● Excerpt provided:
════════
General characteristics are summarized in for the seven male and six female subjects. Ten of them met clinical criteria for CFEOM3 and were TUBB3-mutation positive, whereas subjects 11 and 12 did not have CFEOM3 but were TUBB3-mutation positive, and subject 13 did not have CFEOM3 and was TUBB3-mutation negative. Subject 13 was included as an immediate family member of affected, mutation-positive subjects, to provide insight into the effects of family genetic background. The mean age of subjects with the CFEOM3 phenotype was 45 ± 6 years (mean ± SEM, range, 17–74), whereas clinically unaffected subjects had an average age of 18 ± 3.2 years (range 14 – 24). Although not tested formally, the subjects had generally normal intellectual function, although several reported having had developmental delay as children.
════════
● Given information:

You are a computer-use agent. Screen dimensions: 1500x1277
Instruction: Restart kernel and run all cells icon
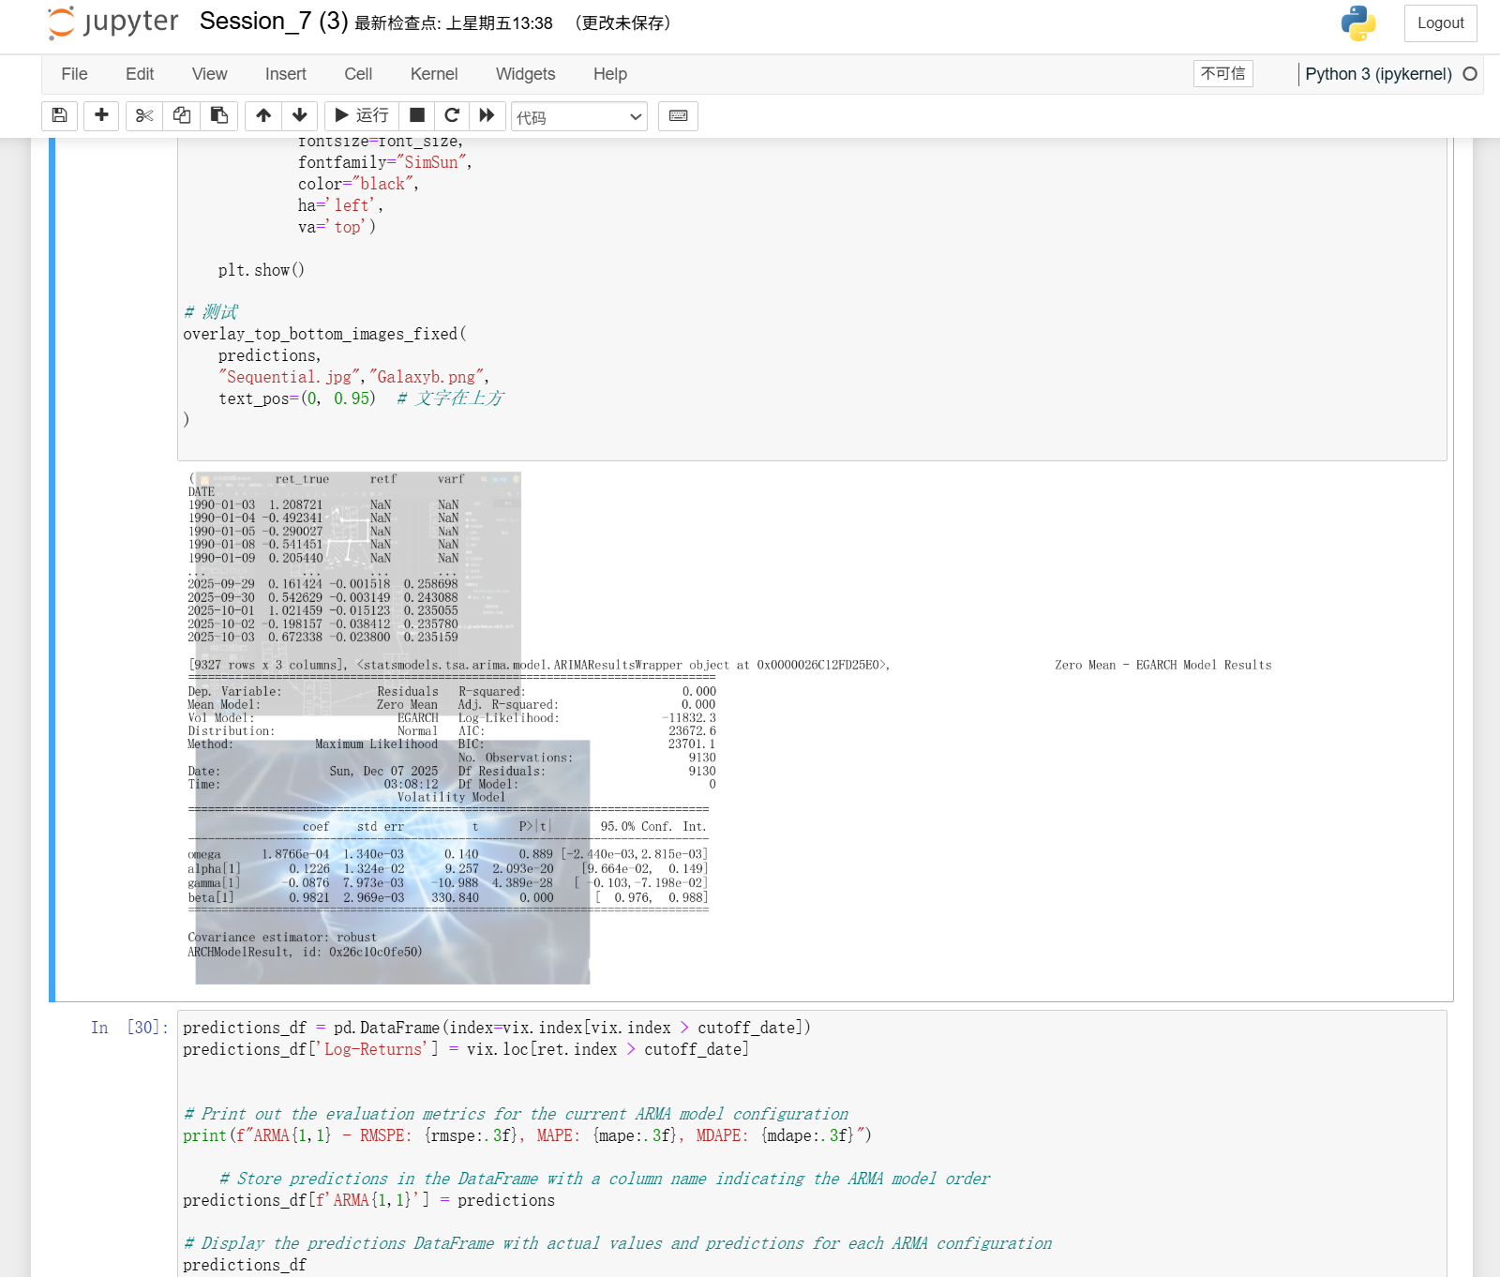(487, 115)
════════
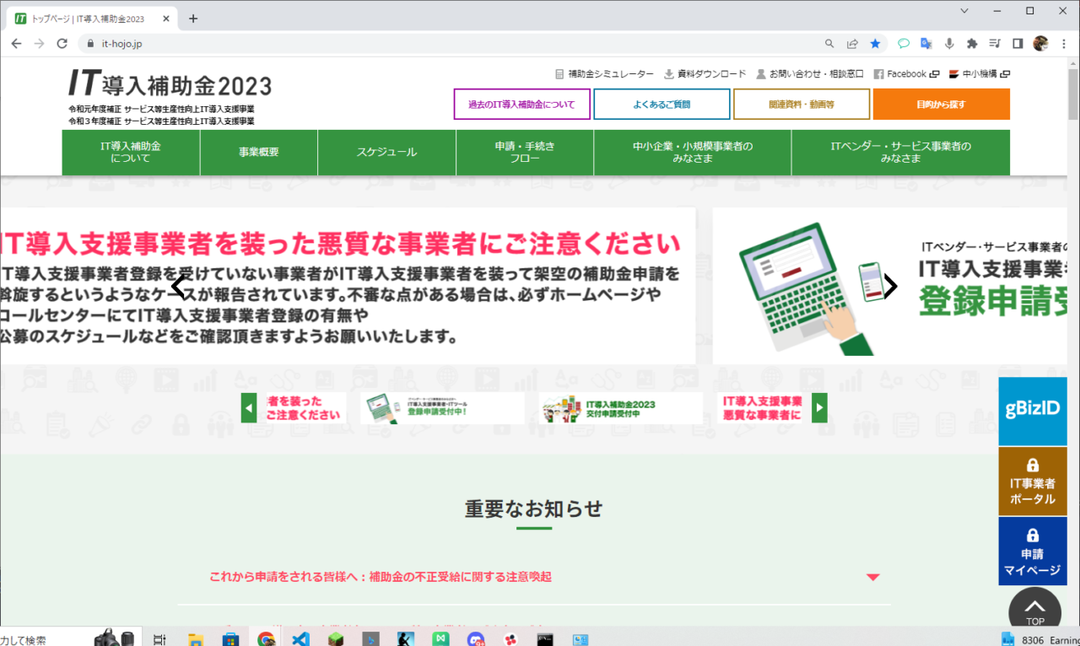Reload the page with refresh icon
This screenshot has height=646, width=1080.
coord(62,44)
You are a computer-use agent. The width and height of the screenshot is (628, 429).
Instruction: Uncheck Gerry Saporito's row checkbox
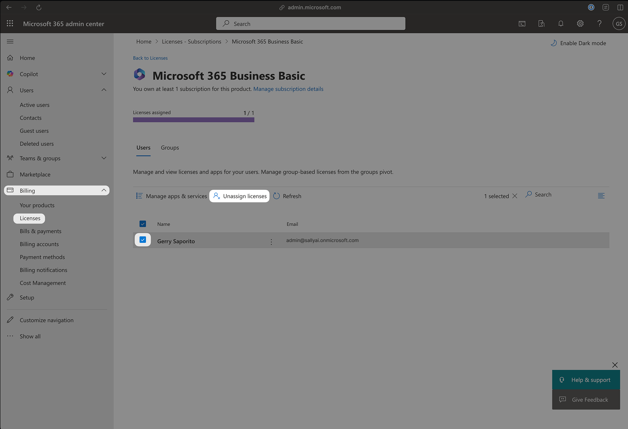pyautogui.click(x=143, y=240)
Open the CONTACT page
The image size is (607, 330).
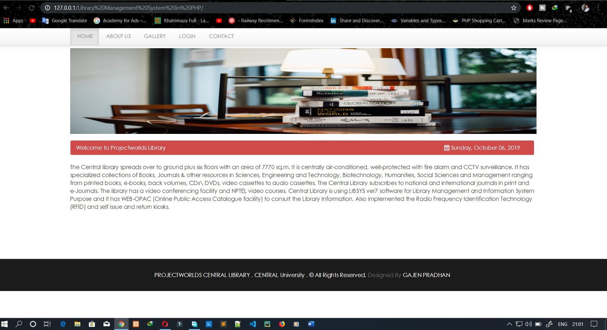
════════
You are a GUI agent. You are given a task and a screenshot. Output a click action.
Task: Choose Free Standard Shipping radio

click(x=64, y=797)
════════
● Action item:
Return the part of the passage on the CFEOM3 study subjects between "General characteristics are" and "delay as children.", inclusive, copied word for word.

● Output for this exercise:
General characteristics are summarized in for the seven male and six female subjects. Ten of them met clinical criteria for CFEOM3 and were TUBB3-mutation positive, whereas subjects 11 and 12 did not have CFEOM3 but were TUBB3-mutation positive, and subject 13 did not have CFEOM3 and was TUBB3-mutation negative. Subject 13 was included as an immediate family member of affected, mutation-positive subjects, to provide insight into the effects of family genetic background. The mean age of subjects with the CFEOM3 phenotype was 45 ± 6 years (mean ± SEM, range, 17–74), whereas clinically unaffected subjects had an average age of 18 ± 3.2 years (range 14 – 24). Although not tested formally, the subjects had generally normal intellectual function, although several reported having had developmental delay as children.